# Snow Plow Insurance / Landscape Insurance



## Bill Grey (Oct 9, 2014)

I have access to a carrier that just reopened it's market for Snow removal operations. Like the rest of the carriers out there, there are of course restrictions.

*NO*
Gas Stations
Public Roads
Box Stores
Supermarkets
Hospitals

You must have a commercial auto policy on the trucks used for plowing operations and the liability limit on the Auto and the GL must match.

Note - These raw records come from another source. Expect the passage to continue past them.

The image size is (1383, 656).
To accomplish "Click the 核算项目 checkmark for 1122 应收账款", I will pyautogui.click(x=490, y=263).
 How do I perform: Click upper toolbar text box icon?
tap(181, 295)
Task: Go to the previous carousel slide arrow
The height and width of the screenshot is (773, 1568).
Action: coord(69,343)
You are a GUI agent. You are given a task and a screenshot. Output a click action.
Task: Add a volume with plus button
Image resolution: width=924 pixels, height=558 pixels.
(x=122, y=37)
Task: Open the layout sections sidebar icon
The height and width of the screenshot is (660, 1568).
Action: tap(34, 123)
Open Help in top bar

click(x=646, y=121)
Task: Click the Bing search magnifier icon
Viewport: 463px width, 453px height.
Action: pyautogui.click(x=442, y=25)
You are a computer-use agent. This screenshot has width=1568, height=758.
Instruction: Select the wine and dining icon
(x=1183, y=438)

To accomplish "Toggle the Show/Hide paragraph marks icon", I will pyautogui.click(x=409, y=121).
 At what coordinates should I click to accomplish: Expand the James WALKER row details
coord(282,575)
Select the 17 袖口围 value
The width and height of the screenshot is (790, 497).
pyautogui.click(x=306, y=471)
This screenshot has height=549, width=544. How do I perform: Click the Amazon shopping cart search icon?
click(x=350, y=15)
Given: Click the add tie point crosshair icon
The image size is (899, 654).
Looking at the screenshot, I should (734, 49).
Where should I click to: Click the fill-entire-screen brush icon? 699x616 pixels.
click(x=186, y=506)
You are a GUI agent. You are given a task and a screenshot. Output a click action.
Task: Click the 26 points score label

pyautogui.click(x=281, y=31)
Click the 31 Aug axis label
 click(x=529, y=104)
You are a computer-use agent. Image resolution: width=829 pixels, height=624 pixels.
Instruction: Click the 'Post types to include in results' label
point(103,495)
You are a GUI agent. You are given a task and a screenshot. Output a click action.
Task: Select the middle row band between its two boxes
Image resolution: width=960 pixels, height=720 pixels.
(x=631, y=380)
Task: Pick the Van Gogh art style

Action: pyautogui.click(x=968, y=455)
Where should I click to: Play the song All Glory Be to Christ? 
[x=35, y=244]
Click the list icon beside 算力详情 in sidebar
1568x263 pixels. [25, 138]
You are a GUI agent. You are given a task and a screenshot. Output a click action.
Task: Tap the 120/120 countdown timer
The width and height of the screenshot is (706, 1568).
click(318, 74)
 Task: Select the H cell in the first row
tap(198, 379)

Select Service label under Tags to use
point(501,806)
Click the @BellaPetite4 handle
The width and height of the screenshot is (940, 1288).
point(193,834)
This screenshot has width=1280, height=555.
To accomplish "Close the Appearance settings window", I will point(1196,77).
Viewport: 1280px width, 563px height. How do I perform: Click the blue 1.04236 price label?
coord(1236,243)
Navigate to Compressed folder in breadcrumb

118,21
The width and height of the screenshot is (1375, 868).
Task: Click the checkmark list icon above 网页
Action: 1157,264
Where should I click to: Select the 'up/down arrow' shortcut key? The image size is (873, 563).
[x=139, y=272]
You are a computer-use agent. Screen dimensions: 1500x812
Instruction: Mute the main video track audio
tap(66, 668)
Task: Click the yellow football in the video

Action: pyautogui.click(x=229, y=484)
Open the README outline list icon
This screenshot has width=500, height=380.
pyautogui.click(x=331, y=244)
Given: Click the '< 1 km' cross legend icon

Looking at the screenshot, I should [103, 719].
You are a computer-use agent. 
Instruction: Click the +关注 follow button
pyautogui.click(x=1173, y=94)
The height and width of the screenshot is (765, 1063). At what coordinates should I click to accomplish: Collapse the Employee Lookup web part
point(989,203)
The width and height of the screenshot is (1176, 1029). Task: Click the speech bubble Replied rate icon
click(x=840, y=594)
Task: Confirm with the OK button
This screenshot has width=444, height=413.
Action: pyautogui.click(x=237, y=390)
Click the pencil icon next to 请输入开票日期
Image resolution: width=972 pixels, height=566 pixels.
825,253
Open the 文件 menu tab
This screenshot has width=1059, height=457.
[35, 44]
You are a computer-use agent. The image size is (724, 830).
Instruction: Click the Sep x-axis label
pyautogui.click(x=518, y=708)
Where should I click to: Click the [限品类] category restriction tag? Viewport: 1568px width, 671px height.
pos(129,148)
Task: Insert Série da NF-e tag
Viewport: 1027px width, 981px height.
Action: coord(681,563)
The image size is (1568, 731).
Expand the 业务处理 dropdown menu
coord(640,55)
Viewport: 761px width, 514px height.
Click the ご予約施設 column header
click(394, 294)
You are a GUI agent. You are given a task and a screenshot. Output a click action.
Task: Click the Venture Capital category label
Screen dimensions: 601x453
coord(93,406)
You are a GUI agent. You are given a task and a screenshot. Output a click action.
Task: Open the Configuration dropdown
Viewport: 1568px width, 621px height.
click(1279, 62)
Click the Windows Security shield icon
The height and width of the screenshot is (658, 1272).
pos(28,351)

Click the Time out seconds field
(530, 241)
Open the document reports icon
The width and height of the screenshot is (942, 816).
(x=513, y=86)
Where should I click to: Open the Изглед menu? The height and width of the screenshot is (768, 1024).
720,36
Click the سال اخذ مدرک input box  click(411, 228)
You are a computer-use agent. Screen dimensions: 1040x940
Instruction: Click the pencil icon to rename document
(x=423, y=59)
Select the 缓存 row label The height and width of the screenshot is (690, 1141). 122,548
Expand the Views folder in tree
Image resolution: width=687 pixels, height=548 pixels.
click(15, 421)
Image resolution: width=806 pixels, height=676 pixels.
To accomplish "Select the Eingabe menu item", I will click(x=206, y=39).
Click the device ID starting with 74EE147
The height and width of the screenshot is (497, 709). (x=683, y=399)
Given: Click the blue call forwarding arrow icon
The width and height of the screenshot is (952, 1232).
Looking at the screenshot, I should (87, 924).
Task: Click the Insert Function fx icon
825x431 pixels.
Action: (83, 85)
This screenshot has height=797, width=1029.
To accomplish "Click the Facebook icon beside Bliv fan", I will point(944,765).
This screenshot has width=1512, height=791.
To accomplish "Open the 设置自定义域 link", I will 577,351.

If your operations don't include any of the above and you'd like me to explain more, please give me a call and about 10 minutes of your time. Please do not ask me who the carrier is over the phone. It's an A rated carrier I can assure you.


----------



## JimMarshall (Jan 25, 2013)

If I didn't plow any of the above I'd be out 1/2 my customer base


----------



## Bill Grey (Oct 9, 2014)

Jim,

This is just another option for a lot of guys. Not everyone does all that type of work. A lot of guys do a few small lots, a church, a medical complex, etc.
Every carrier is different. This is just what this particular one is offering.
Don't shoot the messenger.


----------



## dieselss (Jan 3, 2008)

I asked on lawnsite as well but, why all the no's ?


----------



## grandview (Oct 9, 2005)

dieselss;1894499 said:


> I asked on lawnsite as well but, why all the no's ?


Old people in the way.


----------



## gc3 (Dec 6, 2007)

Why don't they just say " NO commercial businesses" instead


----------



## dwuscold (Dec 8, 2014)

Does anyone know of any commercial snow insurance carriers for new jersey? That will cover boxstores , condo associations?


----------



## Bill Grey (Oct 9, 2014)

Look up Mills Insurance. He's online and in NJ. I know for a fact he has snow programs. He's supposedly the contact guy for the program that ASCA put out. 
Good luck............


----------